As most of you know, here in Spain, teams plays once a week. Yesterday Rudy's team played again and he played another good game. His team, Joventut, won a road game at Tenerife 70-83.

Rudy scored 15 points (4/4, 2/3 and 1/2), grabbed 4 rebounds (all 4 in defense), dished 4 assists and has one steal and one block. And all that for an efficiency of 21.

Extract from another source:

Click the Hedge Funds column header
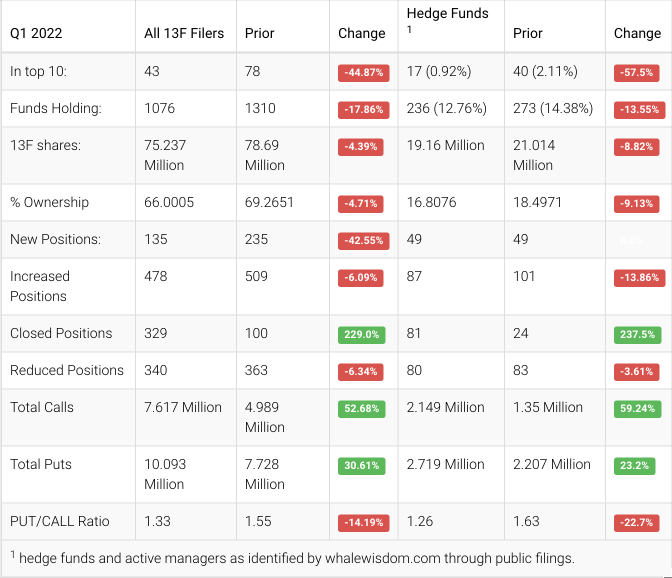 [x=448, y=13]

He's increasing his numbers lately, now is in a very good moment of the season, and I hope he keeps on playing that hard.



Bye.


----------



## ChrisCrossover (Sep 27, 2004)

I've got a question to our Spanish colleagues here: 

Has Fernandez played great wing competition (guys like Madrid's SF Gelabale for example) this season and if so, how did these match-ups end? Thanks in advance.


----------



## yomismo (Feb 29, 2004)

First of all, we've gotta say Rudy is now in his best moment this season. He didn't started so good this season, but as the games has passed his level has increased week after week.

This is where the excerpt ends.